Action item: From the foam guide, reproduce word for word the passage that begins with "FIRE SUPPRESSION" and ends with "of flammable liquids.".

FIRE SUPPRESSION

A guide to foam and foam proportioning equipment – Part 1

Fire presents many challenges, not least because of the variables that determine which suppression medium is appropriate for a given fire situation. Our objective in this two-part article is to provide guidance based on a hazard-specific approach and help you make an informed decision on appropriate fire-suppression measures, especially with regard to the processing and storage of flammable liquids. 

Fire hazards are classified as follows: 

  • Class A – carbonaceous or combustible materials
  • Class B – flammable liquids
  • Class C – flammable gases
  • Class D – metals such as magnesium
  • Class F – fires generally associated with cooking such as vegetable oils
  • Class E – electrical hazards.

As a manufacturer of foam proportioners and firefighting monitors, we specialise mainly in the Class B category: flammable liquids.

Foam is considered to be the most effective fire-extinguishing medium for both hydrocarbons and polar solvents. In addition, certain types of foam (known as wetting agents) are specifically for deep-seated Class A fires where water only may not penetrate the fire load effectively.

Fire classes. Images supplied by Author / Contributor
Fire classes.

How do we make foam?

Finished foam solution comprises a simple recipe of foam concentrate, water and air. Foam concentrate is typically mixed in the ratio of 1% or 3% to either 99% or 97% water. 

Once the solution (premix) is created, it is pumped to the chosen discharge device – we will cover proportioning later in this article and discharge methods in Part 2. At this point air is entrained by using devices designed to naturally aspirate the solution. The amount of aspiration and the type of concentrate determines the expansion ratio. This is typically split between low, medium and high expansion. Low expansion is up to 20:1, medium is 200:1 and high expansion is more than 200:1. Only high-expansion foam may need the addition of a water-driven generator fan to expand the foam adequately, although naturally aspirated generators are also used. The decision to choose a particular expansion ratio is determined by the hazard under review. 

 Put simply, water and oil do not mix. Applying only water to Class B products will not suppress the burning vapours. This is an important point to make as it is the vapours, not the liquid itself, that burns. We need a medium that allows for the formation of a vapour-suppressing and oxygen-depleting blanket and/or a barrier film to be successful. Whatever method is chosen to produce that blanket or film, the objective is the same. 

Steps of foam generation Images supplied by Author / Contributor
Steps of foam generation Images supplied by Author / Contributor

A little of the history of foam development

We can date the development of modern foam concentrates from the 1960s onwards. Up to that point foam concentrates were comprised of animal-based protein (typically ground hoof and horn is the base component). The main drawback was due to limited fuel tolerance, which meant it was susceptible to fuel pick-up (mixing). A breakthrough came with aqueous film-forming foams or AFFF’s. Instead of using protein as the base product, synthetic detergents gave foam a greater fuel tolerance as well as forming a vapour-sealing film across the surface of the fuel. Performance is further enhanced with the formation of a foam blanket when air aspirating devices are fitted.

Record extracts:
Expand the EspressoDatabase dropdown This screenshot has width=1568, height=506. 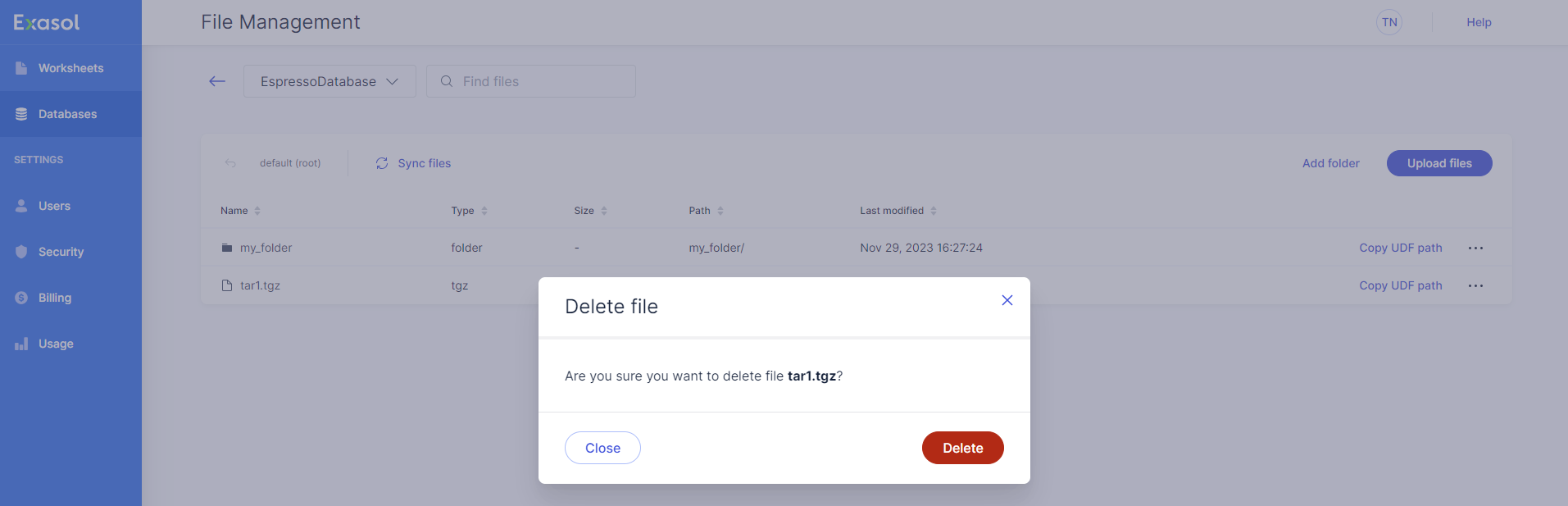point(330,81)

--

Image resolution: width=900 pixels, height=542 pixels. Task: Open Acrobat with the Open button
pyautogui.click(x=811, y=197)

Reply to the exercise:
FIRE SUPPRESSION

A guide to foam and foam proportioning equipment – Part 1

Fire presents many challenges, not least because of the variables that determine which suppression medium is appropriate for a given fire situation. Our objective in this two-part article is to provide guidance based on a hazard-specific approach and help you make an informed decision on appropriate fire-suppression measures, especially with regard to the processing and storage of flammable liquids.